Rocks you brush off centralization due to spamming the mining network without even considering it deeply. I've developed a model of centralization which is more scientific.
From the perspective of a Bitcoin user, every possible thing that can go wrong with Bitcoin can be categorized into one of two failure modes:- A payment you belive to be valid, isn't (double spend)
- You are unable to perform a payment that you want to perform (denial of service)
Users may have other requirements including but not limited to:
- Anonymity of identity, linkability, traceability, and or value transferred.
- Expediency of transfer.
- Protection of store-of-value, which can include decentralized control over debasement, inability to do malfeasance which causes a run on the coins, etc.
- Protection of fungibility.
Thus you can see your piecemeal model isn't going to work. You need a more general model of decentralization.

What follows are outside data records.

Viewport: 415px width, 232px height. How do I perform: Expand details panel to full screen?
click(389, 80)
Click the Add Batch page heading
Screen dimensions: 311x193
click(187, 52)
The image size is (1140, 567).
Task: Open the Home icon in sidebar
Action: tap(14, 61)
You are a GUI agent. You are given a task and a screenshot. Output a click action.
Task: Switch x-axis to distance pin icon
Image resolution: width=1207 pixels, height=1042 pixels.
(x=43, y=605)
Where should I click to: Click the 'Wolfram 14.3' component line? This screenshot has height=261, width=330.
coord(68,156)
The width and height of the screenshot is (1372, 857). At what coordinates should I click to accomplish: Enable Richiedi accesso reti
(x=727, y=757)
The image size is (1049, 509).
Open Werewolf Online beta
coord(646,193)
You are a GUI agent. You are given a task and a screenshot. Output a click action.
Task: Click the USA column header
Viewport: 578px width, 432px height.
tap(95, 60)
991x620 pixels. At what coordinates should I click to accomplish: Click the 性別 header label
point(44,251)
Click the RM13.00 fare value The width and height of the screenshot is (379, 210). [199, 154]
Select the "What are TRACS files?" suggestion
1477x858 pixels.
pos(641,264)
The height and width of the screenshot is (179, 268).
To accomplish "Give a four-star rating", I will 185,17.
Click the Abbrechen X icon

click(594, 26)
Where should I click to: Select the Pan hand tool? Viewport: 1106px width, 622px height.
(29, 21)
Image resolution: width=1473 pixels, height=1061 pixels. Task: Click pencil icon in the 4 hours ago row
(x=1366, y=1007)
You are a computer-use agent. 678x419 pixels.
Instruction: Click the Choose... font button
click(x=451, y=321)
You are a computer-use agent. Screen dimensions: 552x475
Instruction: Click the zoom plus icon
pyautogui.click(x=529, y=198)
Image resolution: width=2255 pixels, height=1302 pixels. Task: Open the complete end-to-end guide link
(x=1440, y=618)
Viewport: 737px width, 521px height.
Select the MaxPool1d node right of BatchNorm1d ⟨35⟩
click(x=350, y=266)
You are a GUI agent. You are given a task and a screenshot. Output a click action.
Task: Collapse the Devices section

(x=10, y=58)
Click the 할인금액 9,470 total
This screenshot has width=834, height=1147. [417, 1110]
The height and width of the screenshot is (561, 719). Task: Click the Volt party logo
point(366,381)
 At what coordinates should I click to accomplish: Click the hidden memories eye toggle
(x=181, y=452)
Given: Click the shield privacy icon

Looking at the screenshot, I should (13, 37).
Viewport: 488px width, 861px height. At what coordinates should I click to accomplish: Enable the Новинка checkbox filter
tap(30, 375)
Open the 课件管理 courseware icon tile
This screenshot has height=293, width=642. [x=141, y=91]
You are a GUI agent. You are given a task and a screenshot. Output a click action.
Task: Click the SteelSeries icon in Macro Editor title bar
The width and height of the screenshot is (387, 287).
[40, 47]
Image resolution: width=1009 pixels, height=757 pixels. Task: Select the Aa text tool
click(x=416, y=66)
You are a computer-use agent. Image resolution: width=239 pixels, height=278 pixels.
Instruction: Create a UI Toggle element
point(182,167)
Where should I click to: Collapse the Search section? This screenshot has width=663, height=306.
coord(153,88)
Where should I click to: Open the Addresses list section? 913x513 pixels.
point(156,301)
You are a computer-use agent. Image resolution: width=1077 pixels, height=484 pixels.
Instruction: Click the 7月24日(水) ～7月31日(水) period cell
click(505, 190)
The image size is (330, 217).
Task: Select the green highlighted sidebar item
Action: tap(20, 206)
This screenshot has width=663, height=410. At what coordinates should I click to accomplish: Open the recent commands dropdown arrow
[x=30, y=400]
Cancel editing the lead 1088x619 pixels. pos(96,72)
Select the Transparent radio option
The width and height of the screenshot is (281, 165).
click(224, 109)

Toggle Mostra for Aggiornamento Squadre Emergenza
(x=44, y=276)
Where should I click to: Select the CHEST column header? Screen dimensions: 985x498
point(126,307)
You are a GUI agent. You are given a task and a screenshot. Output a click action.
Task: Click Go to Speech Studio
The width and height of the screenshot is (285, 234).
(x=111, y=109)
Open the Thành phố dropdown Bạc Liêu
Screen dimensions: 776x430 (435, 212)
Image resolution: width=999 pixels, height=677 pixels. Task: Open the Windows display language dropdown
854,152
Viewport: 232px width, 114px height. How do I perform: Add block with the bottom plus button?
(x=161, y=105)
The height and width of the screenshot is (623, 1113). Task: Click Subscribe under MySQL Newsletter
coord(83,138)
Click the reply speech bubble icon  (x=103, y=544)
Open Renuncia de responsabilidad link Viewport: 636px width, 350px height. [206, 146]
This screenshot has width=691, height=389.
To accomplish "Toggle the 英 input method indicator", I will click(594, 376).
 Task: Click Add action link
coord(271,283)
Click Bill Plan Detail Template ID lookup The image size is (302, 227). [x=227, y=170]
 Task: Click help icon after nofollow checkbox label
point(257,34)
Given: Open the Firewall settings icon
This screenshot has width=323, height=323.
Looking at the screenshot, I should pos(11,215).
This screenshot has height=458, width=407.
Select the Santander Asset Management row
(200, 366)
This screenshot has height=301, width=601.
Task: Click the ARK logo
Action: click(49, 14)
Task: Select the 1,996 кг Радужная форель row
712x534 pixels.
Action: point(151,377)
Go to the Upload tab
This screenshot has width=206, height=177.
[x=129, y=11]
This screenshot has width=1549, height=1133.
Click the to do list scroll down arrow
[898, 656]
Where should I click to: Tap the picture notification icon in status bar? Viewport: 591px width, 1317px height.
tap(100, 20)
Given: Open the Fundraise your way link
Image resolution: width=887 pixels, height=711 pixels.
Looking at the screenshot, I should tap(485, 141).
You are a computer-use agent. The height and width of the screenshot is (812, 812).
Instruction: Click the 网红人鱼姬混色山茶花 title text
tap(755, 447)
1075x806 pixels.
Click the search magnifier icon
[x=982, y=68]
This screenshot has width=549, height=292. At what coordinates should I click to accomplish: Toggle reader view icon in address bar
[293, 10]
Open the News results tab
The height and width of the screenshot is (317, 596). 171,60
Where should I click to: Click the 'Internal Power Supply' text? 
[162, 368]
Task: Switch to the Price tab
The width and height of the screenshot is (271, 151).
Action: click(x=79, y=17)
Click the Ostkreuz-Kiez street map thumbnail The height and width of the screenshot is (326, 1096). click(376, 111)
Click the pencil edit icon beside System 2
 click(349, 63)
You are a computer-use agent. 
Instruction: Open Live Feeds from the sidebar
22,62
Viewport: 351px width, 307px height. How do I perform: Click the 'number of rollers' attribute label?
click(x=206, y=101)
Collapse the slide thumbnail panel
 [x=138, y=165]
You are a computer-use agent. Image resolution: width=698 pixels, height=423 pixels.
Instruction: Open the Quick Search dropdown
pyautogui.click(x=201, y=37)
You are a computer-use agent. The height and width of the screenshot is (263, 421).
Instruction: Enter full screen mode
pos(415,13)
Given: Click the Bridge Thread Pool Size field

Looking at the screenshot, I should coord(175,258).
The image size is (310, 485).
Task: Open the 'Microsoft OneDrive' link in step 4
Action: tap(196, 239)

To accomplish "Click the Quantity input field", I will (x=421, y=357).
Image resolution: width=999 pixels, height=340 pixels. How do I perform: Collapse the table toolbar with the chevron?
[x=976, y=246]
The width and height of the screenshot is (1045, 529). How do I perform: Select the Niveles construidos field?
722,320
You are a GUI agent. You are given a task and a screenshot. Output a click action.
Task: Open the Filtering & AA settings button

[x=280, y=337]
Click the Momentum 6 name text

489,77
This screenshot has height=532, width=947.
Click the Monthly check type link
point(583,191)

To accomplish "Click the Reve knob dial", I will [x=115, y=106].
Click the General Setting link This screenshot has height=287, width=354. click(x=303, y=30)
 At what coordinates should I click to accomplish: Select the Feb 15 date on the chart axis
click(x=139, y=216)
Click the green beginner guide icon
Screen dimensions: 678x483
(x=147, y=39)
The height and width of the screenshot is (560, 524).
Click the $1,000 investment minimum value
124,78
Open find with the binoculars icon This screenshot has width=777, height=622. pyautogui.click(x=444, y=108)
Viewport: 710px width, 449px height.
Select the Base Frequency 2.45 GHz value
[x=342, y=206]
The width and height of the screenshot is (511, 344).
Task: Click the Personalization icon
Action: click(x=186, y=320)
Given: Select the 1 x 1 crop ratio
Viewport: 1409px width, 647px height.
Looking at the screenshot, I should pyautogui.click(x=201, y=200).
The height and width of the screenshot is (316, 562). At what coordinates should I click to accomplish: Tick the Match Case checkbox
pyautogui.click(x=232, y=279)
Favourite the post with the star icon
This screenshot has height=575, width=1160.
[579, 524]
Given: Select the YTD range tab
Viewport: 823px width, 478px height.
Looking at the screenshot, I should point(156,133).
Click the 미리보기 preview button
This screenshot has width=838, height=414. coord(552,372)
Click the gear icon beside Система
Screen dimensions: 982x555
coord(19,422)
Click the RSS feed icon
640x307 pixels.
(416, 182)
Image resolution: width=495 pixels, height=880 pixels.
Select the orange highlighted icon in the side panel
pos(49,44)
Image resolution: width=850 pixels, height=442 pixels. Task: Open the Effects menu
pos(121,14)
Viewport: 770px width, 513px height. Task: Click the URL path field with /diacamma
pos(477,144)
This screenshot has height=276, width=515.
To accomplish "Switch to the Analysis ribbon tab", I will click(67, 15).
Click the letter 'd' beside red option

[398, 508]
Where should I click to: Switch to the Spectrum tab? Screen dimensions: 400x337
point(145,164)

+1. Justus, I've been reading some of your work and I really like your push to clearly and precisely define the cryptocurrency terms we're using. Here's what I had jotted down yesterday, which sort of jives with the two points you made above:
Bitcoin is decentralized if no entity exists with the ability to costlessly double-spend or bar valid transactions from the blockchain.
Thoughts?
You are describing one of the effects of decentralization, but not decentralization itself.